◆ Work to do:
Reproduce the entries below with "section header" swapped for "section title" and nothing else altered. Omit the pictures from your output.

◆ Data for this task:
*****

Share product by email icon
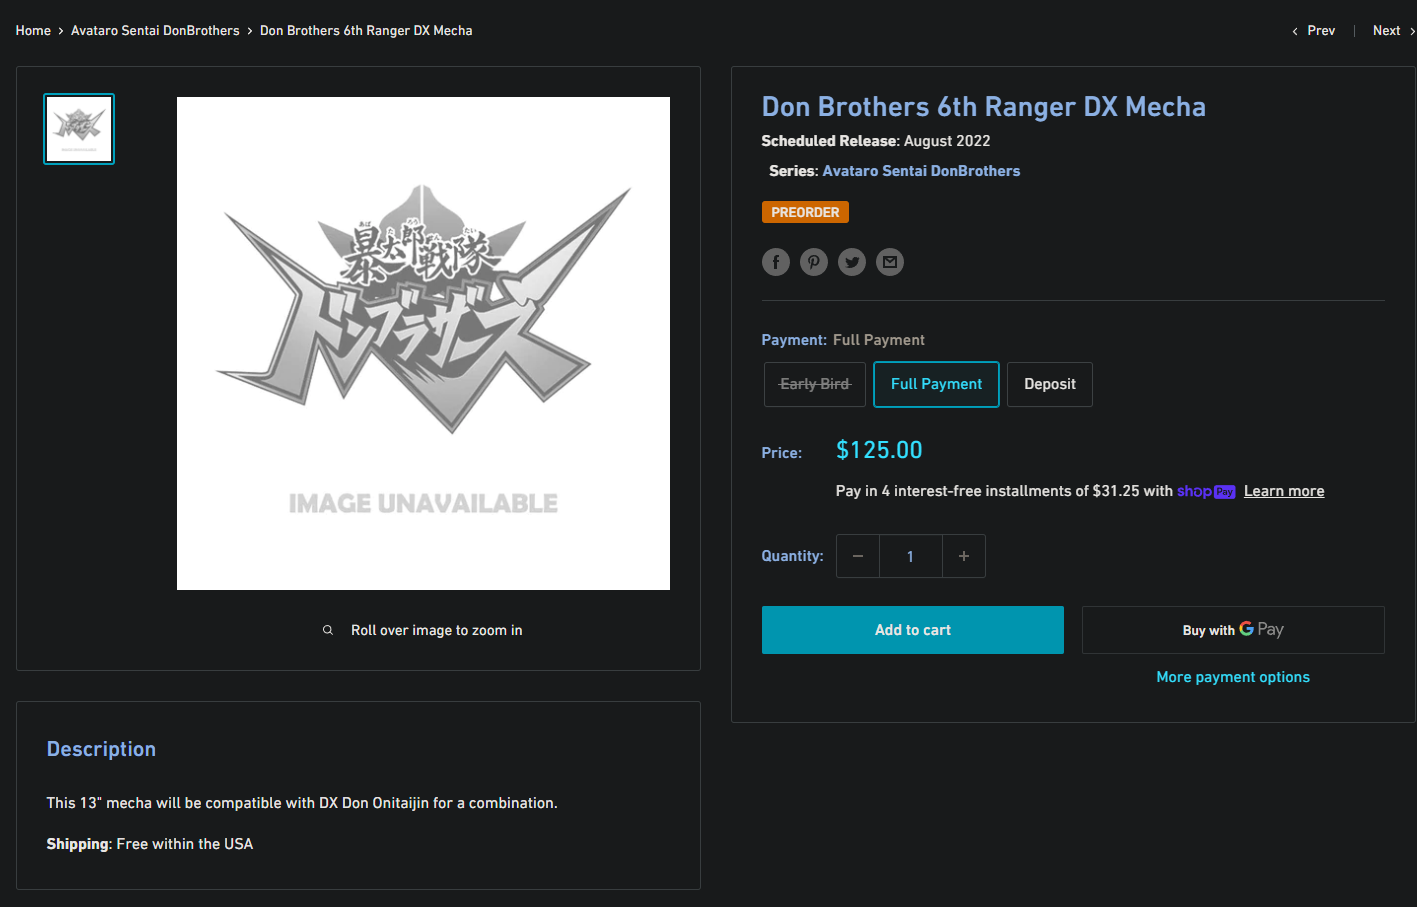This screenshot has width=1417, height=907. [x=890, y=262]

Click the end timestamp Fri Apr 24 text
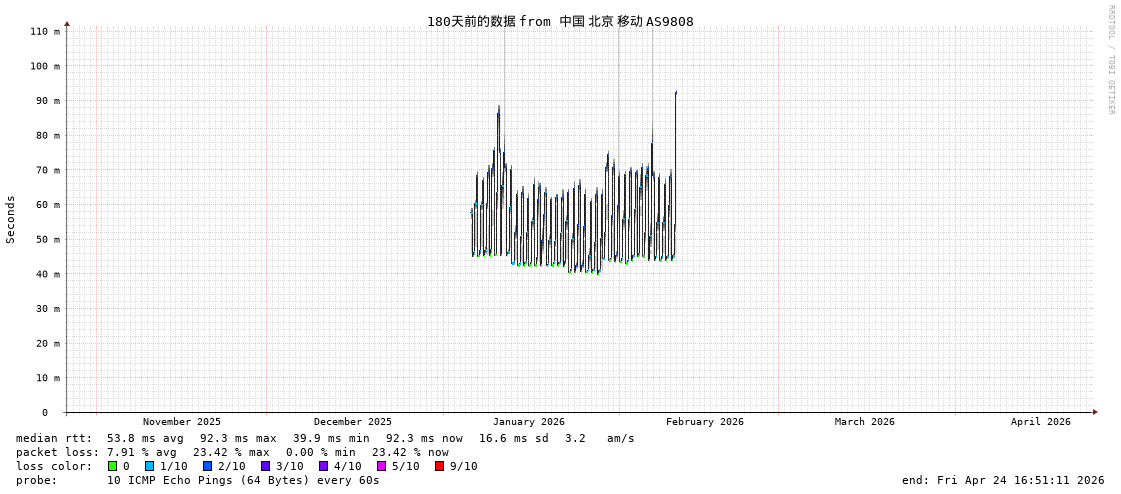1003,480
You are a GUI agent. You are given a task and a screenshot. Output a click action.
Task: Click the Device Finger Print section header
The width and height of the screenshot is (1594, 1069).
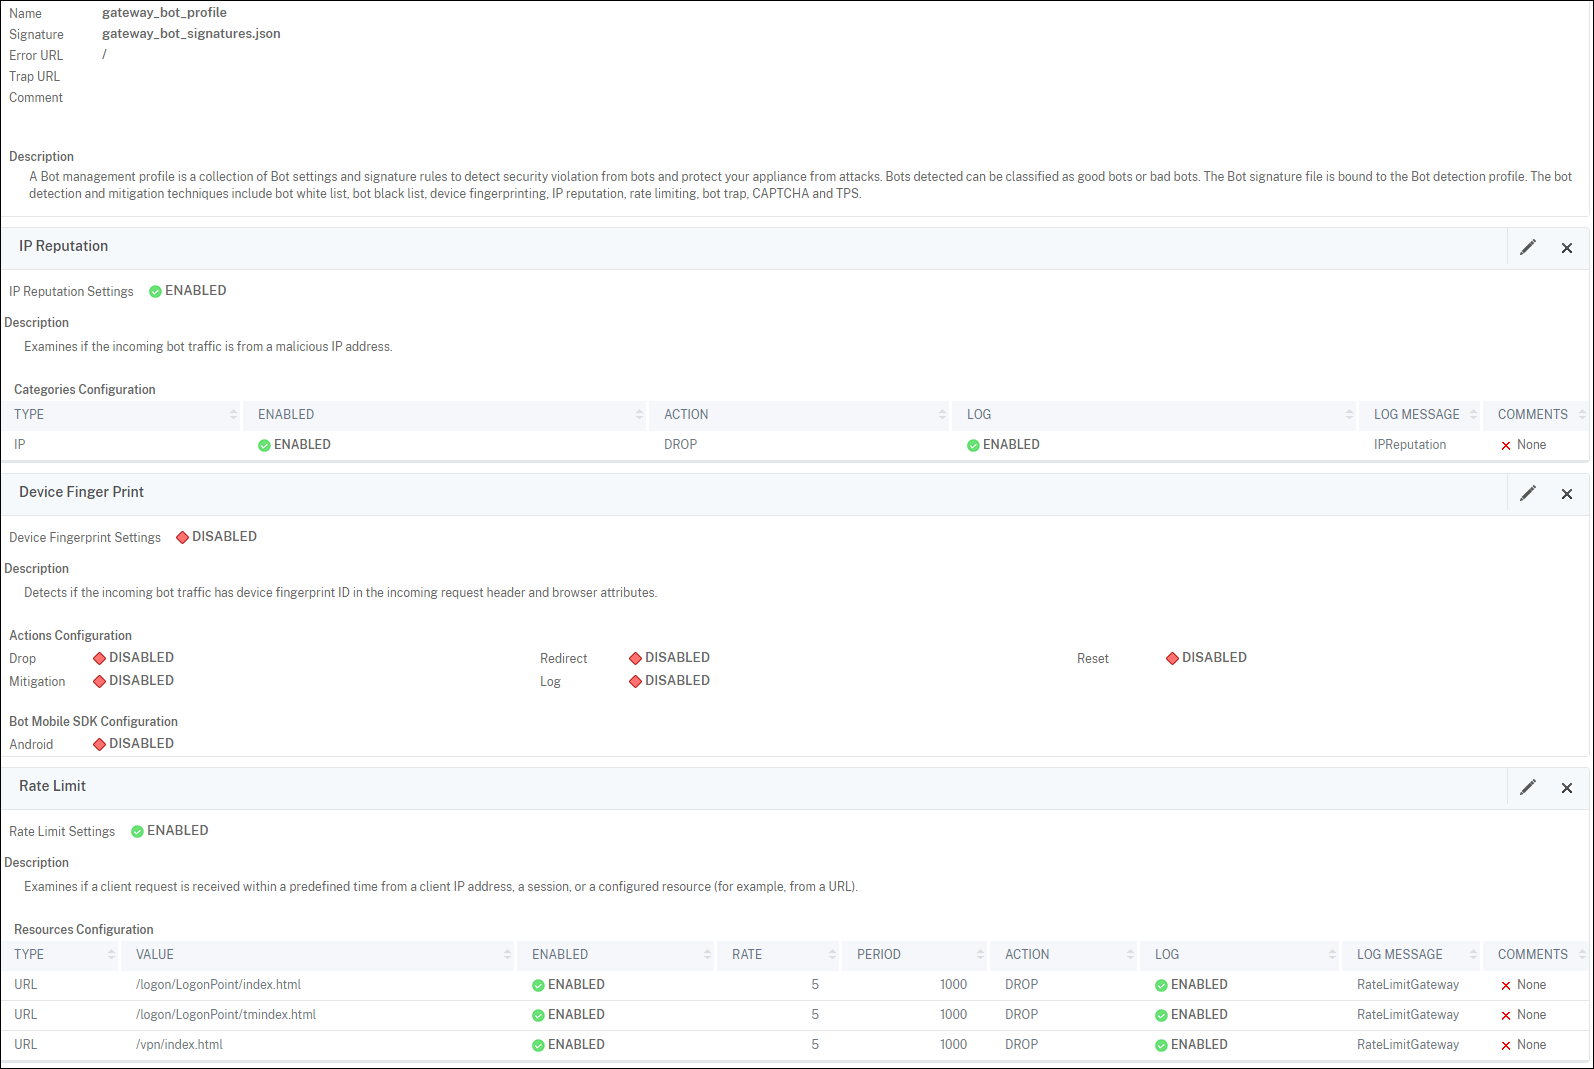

*****

◆ Task result:
Share product by email icon
This screenshot has width=1417, height=907. [x=890, y=262]

Click the end timestamp Fri Apr 24 text
1003,480
You are a GUI agent. You are given a task and a screenshot. Output a click action.
Task: Click the Device Finger Print section title
The width and height of the screenshot is (1594, 1069).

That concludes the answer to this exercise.